§ **TO BE DONE**:
Can you rewrite every line from the line with "Select the ドキュメントチーム entry in the user field" up to and including the line with "(x=381, y=53)", requests included, offsetting each coordinate in the answers by -73?

§ **INPUT**:
►
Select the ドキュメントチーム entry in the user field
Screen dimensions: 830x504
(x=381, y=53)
◄
►
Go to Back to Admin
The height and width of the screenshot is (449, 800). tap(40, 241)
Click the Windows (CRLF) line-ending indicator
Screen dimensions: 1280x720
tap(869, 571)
◄
§ **RESPONSE**:
Select the ドキュメントチーム entry in the user field
Screen dimensions: 830x504
(x=308, y=-20)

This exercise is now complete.